2. All the advertising in the world won't guarantee success. For the brief time it was out I couldn't turn on the TV or open a newspaper without seeing a TouchPad ad. It makes you wonder if they would have been better off using all that advertising money to subsidize a lower device price for consumers (see item #4 below).

3. Don't try to invent a new tablet OS and don't over-modify Android. Rumors suggest Amazon will go with Android but I hope they don't get too cute with customization to make it uniquely Amazon/Kindle-ish, locking out general Android apps. Maybe the lesson here is from B&N: Don't force customers to hack the device just so that we can treat it like a full-fledged Android tablet. HP should have ditched webOS and gone with Android as well, IMHO.

4. Pricing is critical and a price advantage to the iPad is important, especially for initial success. HP couldn't sell TouchPads at iPad pricing levels but they immediately sold out when they reduced the low-end price to $99. When I checked with my local Fry's Saturday afternoon I was told the TouchPads sold out shortly after the store opened. Think about it. Yes, $99 was a great deal for the hardware but these people were buying a tablet based on an OS with almost no apps and definitely no future. Amazon is obviously in a much better position to create an ongoing revenue stream, beyond the device purchase, with future content purchases. Here's to hoping Amazon doesn't feel compelled (or arrogant enough) to price at iPad levels.

5. Make sure you've got a wealth of apps available on day one. If indeed Amazon bases their tablet on Android they've already got a strong base of apps. That's another mistake HP made by thinking they could get everyone fired up for webOS. Almost nobody bought the webOS phones so why would they suddenly buy a webOS tablet? My concern here is that Amazon will force customers to only buy apps from the Amazon Android appstore. That would be extremely disappointing and, again, force a lot of customers to hack the device to get the most out of it.

6. Be in it for the long haul. Really? HP gave up that quickly? Heck, even RIM is sticking it out longer with their PlayBook and that device has no decent apps to speak of! Fortunately for us though, Amazon has proven they're in the Kindle platform for the long haul. The original device was ugly and far from a mass market success but they stuck with it and are now the 800-pound gorilla in an extremely important space.

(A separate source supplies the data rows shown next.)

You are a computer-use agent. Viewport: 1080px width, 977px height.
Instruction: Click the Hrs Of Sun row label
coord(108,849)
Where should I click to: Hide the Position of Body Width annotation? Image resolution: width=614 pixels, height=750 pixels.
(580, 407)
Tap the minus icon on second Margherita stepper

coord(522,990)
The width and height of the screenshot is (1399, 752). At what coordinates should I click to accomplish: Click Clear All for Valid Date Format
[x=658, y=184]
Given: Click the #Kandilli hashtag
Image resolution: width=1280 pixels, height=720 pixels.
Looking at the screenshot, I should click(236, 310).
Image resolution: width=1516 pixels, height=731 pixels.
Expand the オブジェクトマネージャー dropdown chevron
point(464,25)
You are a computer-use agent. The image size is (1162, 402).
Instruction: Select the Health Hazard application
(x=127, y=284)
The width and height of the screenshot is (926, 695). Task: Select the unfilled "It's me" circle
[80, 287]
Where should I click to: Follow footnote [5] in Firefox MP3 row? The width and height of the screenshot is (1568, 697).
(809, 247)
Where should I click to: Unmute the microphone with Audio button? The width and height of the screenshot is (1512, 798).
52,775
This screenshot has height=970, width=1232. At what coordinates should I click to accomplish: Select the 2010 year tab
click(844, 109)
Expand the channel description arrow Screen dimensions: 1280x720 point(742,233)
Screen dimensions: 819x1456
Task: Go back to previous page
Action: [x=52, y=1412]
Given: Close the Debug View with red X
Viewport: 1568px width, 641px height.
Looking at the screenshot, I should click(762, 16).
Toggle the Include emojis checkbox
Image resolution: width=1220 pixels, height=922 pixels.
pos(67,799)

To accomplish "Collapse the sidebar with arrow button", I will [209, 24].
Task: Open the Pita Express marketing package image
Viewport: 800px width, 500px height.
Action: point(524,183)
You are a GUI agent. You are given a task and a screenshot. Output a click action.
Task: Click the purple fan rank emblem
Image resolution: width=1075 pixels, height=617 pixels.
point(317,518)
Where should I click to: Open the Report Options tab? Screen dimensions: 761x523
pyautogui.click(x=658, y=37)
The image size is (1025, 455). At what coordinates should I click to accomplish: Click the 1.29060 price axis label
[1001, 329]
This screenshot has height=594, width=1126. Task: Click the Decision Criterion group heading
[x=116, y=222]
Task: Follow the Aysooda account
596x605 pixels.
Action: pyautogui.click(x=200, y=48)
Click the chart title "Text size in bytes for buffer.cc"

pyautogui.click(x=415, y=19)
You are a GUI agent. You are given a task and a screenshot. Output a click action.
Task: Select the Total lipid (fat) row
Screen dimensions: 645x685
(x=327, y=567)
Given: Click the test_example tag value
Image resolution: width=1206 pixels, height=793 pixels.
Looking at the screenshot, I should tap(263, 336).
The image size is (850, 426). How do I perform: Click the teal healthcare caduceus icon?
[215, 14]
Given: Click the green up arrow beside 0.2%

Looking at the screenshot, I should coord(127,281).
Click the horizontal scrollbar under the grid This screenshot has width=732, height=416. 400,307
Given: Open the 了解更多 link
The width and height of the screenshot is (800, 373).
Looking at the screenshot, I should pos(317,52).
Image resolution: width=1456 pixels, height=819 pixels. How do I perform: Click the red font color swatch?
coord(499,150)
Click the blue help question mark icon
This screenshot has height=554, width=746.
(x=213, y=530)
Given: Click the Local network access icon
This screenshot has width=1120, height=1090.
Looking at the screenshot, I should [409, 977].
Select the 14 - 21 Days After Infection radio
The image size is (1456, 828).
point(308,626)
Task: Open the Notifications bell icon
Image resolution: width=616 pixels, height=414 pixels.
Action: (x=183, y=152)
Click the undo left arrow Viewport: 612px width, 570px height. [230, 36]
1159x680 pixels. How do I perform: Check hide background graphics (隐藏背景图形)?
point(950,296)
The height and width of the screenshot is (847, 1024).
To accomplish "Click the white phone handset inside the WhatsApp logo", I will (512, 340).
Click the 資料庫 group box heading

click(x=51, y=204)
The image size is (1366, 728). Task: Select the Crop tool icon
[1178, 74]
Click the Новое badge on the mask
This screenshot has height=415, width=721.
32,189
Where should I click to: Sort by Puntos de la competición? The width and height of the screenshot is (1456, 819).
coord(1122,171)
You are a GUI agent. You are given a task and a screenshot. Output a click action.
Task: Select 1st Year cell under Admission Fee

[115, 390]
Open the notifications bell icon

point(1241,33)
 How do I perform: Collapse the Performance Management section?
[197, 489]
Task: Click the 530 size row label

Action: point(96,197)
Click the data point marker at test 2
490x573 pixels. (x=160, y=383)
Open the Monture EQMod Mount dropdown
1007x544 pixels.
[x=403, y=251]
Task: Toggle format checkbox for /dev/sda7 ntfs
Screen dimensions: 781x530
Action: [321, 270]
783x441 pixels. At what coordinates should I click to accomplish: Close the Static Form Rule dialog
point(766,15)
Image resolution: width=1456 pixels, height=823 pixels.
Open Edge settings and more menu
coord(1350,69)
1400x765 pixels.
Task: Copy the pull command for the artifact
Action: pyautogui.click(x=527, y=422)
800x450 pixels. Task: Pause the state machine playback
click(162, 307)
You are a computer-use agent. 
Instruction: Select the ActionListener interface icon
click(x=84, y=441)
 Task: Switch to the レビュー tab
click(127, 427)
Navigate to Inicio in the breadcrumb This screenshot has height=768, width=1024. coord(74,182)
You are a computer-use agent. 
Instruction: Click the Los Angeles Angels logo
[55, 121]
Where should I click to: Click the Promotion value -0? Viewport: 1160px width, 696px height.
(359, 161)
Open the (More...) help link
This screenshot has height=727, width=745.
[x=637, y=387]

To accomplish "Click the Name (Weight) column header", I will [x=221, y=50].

I'm saddened by HP's quick exit from the tablet market. They could always relaunch their hardware efforts around another platform but I imagine they'll need to lick their wounds a bit first. Competition is good though and I was hoping they would have built something to give iOS and Android a run for the money. Now let's just hope Amazon doesn't make any major mistakes like this -- I really want to switch from iOS to Android but I need a reasonably-priced tablet first!


Account Deleted

I am a long time Palm OS user, since 2001 and still using Palm Centro and TX everyday. I'm a fan of Palm OS, and I'm disappointed and a bit angry when Palm abandoned it. So when they launched webOS, Pre, sold to HP, TouchPad, ... I don't care. I don't want to be abandoned anymore.

Now, I am considering iOS or Android to replace Palm OS. Would you tell me Joe, why you want to switch from iOS to Android?

Joe Wikert

Absolutely. I've been an iPhone user for 3 years and I love the device. The same goes for the iPad I've owned for about 15 months. But I want more options. I don't want to be locked in with one handset and I don't want Apple to tell me which apps I can download and which ones aren't worthy enough to make their store. Android devices also lend themselves to more customization and hacking. Again, it's about flexibility and choice. For the longest time it seemed that some of my favorite apps weren't available on Android. A good example is MLB's AtBat. Everything I want is now available on Android though, so I figure now is the time to switch. On top of that, I've rediscovered a love of the Kindle device now that I own a third-gen Kindle. I'm anxious to see what Amazon has in mind for their tablet. Since it's rumored to be based on Android it makes even more sense for me to completely shift away from Apple.